During visits, Mom was engaged and talkative. Then she’d rest. In between, our dialogue meandered, “Hand me a tissue.” “Did you call
Merle?” “That nurse looks like Jean?” And she talked; UNC  basketball, stories about my father, and details of death . Then she’d close her eyes and tilt her
head left.

I sat and looked around the quiet room. It  was a logistical marvel. There were 20 or more electrical outlets – not spaced  around the baseboard – but  clustered in banks midway up the wall. They were arranged this way for machines; pumps, monitors, the mechanical bed. Mom’s not hooked up to machines. Except for oxygen,  ‘built-in’ –  supplied through an ‘outlet’.

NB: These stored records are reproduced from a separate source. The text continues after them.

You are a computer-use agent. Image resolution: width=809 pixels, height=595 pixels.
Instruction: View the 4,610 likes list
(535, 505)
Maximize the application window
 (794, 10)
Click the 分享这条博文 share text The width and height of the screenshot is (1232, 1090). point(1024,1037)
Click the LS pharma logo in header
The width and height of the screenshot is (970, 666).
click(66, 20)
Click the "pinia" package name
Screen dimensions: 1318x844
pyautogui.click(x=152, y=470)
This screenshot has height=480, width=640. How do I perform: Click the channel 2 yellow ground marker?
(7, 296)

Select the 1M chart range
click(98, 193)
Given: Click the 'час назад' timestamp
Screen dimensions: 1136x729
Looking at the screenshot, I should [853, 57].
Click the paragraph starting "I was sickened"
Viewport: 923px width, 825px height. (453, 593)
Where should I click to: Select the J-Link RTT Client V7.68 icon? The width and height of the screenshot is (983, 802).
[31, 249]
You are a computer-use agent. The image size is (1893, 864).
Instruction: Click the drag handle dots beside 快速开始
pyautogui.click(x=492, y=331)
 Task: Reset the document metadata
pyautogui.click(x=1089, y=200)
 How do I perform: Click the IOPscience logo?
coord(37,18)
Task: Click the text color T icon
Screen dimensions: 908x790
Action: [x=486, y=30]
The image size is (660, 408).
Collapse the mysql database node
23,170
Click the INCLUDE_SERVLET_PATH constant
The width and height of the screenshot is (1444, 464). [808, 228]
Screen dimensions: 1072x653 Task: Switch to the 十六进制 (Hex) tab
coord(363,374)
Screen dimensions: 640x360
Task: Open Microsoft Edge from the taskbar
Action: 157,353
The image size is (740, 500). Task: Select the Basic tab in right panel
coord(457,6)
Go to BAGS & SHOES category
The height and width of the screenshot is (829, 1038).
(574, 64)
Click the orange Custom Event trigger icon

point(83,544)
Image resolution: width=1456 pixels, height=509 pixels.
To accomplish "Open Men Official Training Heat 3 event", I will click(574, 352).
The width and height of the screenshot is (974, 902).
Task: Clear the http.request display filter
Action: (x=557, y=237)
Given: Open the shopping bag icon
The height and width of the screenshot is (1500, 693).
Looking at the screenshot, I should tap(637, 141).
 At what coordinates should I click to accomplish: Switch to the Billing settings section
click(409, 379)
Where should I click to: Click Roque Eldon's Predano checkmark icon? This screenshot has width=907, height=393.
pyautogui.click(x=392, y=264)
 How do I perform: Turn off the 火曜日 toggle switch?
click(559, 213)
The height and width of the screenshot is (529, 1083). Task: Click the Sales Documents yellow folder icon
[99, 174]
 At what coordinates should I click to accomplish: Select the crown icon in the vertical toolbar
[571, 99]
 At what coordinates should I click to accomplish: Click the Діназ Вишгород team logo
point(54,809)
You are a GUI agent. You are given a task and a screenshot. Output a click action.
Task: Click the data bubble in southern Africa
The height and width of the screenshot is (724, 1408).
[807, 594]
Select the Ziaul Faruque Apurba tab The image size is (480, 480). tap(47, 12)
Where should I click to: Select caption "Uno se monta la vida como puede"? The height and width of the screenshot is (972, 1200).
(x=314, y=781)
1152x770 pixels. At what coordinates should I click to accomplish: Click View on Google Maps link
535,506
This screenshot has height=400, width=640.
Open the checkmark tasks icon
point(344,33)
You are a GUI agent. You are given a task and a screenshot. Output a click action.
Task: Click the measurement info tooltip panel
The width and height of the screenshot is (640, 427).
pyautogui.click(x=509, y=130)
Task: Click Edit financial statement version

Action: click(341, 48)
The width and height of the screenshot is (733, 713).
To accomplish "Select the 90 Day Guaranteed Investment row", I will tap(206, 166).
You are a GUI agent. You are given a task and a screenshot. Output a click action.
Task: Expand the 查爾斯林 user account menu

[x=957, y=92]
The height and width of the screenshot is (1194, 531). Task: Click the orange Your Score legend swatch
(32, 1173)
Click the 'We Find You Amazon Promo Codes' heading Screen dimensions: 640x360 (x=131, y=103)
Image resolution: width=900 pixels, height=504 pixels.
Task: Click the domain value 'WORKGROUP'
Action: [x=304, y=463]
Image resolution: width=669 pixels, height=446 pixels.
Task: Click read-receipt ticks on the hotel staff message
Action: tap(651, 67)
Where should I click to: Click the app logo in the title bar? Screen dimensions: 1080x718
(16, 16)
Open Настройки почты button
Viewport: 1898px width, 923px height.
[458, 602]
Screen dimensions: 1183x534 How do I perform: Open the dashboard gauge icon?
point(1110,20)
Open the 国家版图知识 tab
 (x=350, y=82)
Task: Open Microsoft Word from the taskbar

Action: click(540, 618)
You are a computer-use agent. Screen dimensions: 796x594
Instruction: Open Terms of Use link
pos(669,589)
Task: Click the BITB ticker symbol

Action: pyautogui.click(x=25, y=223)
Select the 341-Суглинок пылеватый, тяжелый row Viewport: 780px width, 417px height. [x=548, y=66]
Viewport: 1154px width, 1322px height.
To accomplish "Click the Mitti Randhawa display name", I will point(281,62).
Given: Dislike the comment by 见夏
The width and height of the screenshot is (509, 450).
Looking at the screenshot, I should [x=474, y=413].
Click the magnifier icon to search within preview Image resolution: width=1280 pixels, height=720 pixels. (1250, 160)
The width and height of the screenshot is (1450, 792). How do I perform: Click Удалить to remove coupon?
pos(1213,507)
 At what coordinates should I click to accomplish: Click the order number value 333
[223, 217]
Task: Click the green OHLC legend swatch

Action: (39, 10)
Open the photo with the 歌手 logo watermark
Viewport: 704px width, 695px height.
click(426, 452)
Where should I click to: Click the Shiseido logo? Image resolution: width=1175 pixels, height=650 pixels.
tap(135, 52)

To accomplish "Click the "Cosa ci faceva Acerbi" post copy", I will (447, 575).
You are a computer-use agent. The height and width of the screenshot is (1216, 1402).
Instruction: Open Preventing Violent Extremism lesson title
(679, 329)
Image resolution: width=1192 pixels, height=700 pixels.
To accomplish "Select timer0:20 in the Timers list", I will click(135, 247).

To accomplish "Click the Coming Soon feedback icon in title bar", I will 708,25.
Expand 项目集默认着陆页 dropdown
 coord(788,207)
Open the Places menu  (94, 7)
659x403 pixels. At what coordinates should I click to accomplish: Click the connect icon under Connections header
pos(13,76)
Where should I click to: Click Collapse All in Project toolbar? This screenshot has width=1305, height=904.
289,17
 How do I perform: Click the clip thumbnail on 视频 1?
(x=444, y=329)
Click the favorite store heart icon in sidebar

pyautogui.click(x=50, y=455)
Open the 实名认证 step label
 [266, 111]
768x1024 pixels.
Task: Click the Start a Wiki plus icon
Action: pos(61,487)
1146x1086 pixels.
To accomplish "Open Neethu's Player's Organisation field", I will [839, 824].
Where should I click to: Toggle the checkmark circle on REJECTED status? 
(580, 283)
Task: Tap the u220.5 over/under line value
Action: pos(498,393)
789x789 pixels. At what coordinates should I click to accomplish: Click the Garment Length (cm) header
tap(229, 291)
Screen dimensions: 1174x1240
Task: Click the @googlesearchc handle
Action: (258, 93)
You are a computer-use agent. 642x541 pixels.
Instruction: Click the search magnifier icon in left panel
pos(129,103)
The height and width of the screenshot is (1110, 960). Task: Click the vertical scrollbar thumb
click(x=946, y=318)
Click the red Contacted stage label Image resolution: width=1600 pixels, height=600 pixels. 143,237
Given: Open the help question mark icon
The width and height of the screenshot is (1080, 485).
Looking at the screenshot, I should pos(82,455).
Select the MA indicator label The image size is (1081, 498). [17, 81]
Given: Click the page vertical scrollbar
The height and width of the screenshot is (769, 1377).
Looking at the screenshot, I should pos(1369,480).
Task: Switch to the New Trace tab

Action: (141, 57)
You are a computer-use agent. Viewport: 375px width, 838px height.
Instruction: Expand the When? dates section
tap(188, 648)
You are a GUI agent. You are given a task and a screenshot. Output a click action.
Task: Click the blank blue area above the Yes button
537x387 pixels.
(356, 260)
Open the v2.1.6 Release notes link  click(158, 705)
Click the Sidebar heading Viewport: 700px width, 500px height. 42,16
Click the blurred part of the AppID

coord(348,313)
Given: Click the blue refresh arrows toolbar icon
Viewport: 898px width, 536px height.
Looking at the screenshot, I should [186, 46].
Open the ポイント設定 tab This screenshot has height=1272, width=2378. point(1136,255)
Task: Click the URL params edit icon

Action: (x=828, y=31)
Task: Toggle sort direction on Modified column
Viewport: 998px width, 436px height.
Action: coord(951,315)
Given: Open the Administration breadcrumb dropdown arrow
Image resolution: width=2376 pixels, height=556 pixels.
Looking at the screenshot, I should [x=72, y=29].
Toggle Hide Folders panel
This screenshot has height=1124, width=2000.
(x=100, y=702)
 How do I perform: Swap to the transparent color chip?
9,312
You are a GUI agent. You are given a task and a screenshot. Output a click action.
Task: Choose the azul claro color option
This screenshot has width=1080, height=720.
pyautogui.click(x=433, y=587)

The room was designed to cycle life:

  • For nutrients, fluids and meds – there were ceiling
    hooks and hangers.
  • For waste – there were hooks along the bottom of her bed.
  • For supervision – there were trees and hangers for monitors.
  • For protection – a call remote,  a rack of latex gloves, a hand-sanitizing dispenser and a biological waste container.
  • For company – a phone, a TV, chairs that folded out into a bed.
  • For privacy – a curved curtain rack.

Through a 4 ft door revolved a myriad human care teams; food service, house-cleaning, RNs, NAs, MDs, residents. In the 21 hours, at least 12
different staff came through the door.

I sat like a time-lapse camera. I began to realize how truly massive is human need. And I saw how God made the world like that room – designed to sustain massive human need. And I saw, though ambulatory, I am like my mom – dependent and needy.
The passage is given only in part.